Our study has several limitations. First, we enrolled only small population of hospitalized patients with advanced hnc in a single specialized centre. Further research is necessary to determine whether the study findings also apply to patients in outpatient care with advanced disease or to patients with advanced hnc generally. We did not collect data about other factors (C-reactive protein, the Palliative Prognostic Index, Karnofsky performance status) that are known to be prognostic and that have been reported to be associated with pa and serum albumin or transferrin³⁵.

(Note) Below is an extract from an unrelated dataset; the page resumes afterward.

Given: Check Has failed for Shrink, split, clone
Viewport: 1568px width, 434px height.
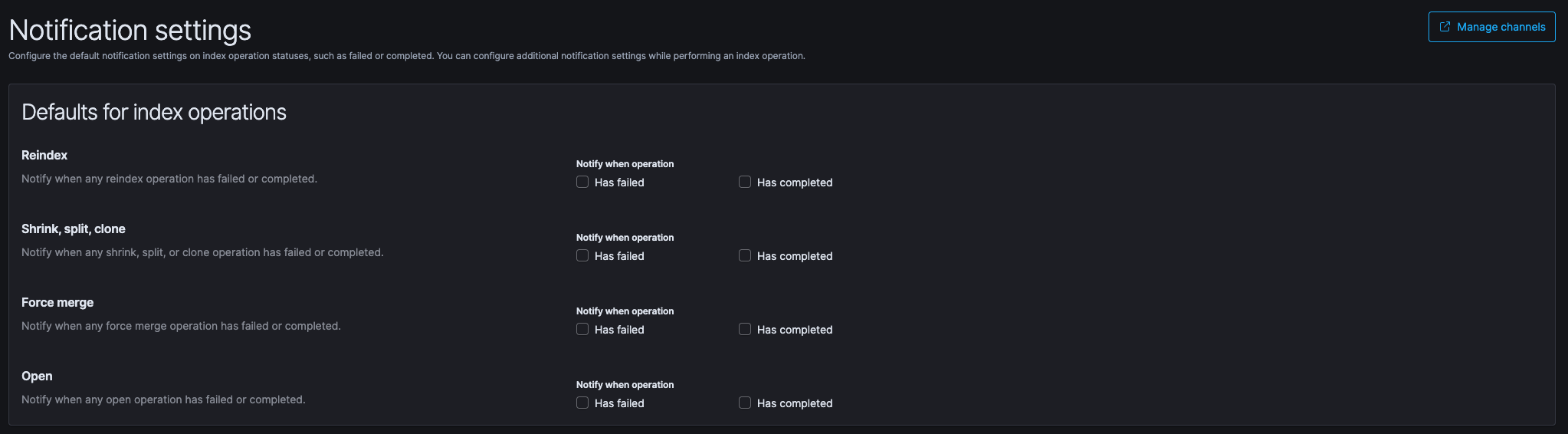Looking at the screenshot, I should click(582, 256).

The extrapolation of the results reported here to a general population depends on age, sex, and body mass characteristics as assessed by bia⁴⁸, but also on methodology issues connected to the size of the population and the standardization of bia measurement from one study to another. The results of the present study could be treated as pilot result in the clarification of the role and place of pa in clinical practice (alone or in combination with other prognostic tools) and of bia technique in advanced hnc.

CONCLUSIONS

We found that pa might be a predictor of survival in patients with advanced hnc. Further investigation in a larger population must be conducted to confirm our results, alone or in comparison with other prognostic factors, to assess their accuracy in advanced hnc.

CONFLICT OF INTEREST DISCLOSURES

We have read and understood Current Oncology’s policy on disclosing conflicts of interest, and we declare that we have none.